* **Work instructions**
Every entry has to be output exactly, with none skipped.

BEGIN

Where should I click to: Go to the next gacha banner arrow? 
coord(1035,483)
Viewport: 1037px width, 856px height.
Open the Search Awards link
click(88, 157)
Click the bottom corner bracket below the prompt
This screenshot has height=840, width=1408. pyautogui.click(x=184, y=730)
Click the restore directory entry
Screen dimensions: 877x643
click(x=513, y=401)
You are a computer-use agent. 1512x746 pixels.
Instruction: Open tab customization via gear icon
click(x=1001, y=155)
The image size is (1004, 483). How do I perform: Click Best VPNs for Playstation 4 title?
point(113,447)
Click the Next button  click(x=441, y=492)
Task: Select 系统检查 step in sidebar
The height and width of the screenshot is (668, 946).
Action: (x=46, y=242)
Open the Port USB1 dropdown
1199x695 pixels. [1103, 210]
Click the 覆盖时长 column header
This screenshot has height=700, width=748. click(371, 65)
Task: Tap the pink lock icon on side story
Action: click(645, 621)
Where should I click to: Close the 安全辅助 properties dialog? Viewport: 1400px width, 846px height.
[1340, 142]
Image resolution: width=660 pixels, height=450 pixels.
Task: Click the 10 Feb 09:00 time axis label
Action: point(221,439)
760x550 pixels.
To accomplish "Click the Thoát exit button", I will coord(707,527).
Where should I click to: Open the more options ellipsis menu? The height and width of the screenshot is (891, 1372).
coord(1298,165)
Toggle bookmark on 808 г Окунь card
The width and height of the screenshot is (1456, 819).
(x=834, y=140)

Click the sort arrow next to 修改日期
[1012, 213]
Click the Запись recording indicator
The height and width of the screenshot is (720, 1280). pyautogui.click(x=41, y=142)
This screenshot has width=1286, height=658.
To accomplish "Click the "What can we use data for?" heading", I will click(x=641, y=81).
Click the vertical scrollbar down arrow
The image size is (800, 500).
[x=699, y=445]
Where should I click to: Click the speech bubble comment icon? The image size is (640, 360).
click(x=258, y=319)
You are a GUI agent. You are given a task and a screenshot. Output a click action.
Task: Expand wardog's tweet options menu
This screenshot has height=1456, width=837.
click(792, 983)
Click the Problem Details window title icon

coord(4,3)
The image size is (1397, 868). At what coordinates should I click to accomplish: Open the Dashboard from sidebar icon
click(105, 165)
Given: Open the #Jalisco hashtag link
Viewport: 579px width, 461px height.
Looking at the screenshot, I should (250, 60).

END

* **Answer for this exercise**
Where should I click to: Go to the next gacha banner arrow? 
coord(1035,483)
Viewport: 1037px width, 856px height.
Open the Search Awards link
click(88, 157)
Click the bottom corner bracket below the prompt
This screenshot has height=840, width=1408. pyautogui.click(x=184, y=730)
Click the restore directory entry
Screen dimensions: 877x643
click(x=513, y=401)
You are a computer-use agent. 1512x746 pixels.
Instruction: Open tab customization via gear icon
click(x=1001, y=155)
The image size is (1004, 483). How do I perform: Click Best VPNs for Playstation 4 title?
point(113,447)
Click the Next button  click(x=441, y=492)
Task: Select 系统检查 step in sidebar
The height and width of the screenshot is (668, 946).
Action: (x=46, y=242)
Open the Port USB1 dropdown
1199x695 pixels. [1103, 210]
Click the 覆盖时长 column header
This screenshot has height=700, width=748. click(371, 65)
Task: Tap the pink lock icon on side story
Action: click(645, 621)
Where should I click to: Close the 安全辅助 properties dialog? Viewport: 1400px width, 846px height.
[1340, 142]
Image resolution: width=660 pixels, height=450 pixels.
Task: Click the 10 Feb 09:00 time axis label
Action: point(221,439)
760x550 pixels.
To accomplish "Click the Thoát exit button", I will coord(707,527).
Where should I click to: Open the more options ellipsis menu? The height and width of the screenshot is (891, 1372).
coord(1298,165)
Toggle bookmark on 808 г Окунь card
The width and height of the screenshot is (1456, 819).
(x=834, y=140)

Click the sort arrow next to 修改日期
[1012, 213]
Click the Запись recording indicator
The height and width of the screenshot is (720, 1280). pyautogui.click(x=41, y=142)
This screenshot has width=1286, height=658.
To accomplish "Click the "What can we use data for?" heading", I will click(x=641, y=81).
Click the vertical scrollbar down arrow
The image size is (800, 500).
[x=699, y=445]
Where should I click to: Click the speech bubble comment icon? The image size is (640, 360).
click(x=258, y=319)
You are a GUI agent. You are given a task and a screenshot. Output a click action.
Task: Expand wardog's tweet options menu
This screenshot has height=1456, width=837.
click(792, 983)
Click the Problem Details window title icon

coord(4,3)
The image size is (1397, 868). At what coordinates should I click to accomplish: Open the Dashboard from sidebar icon
click(105, 165)
Given: Open the #Jalisco hashtag link
Viewport: 579px width, 461px height.
Looking at the screenshot, I should (250, 60).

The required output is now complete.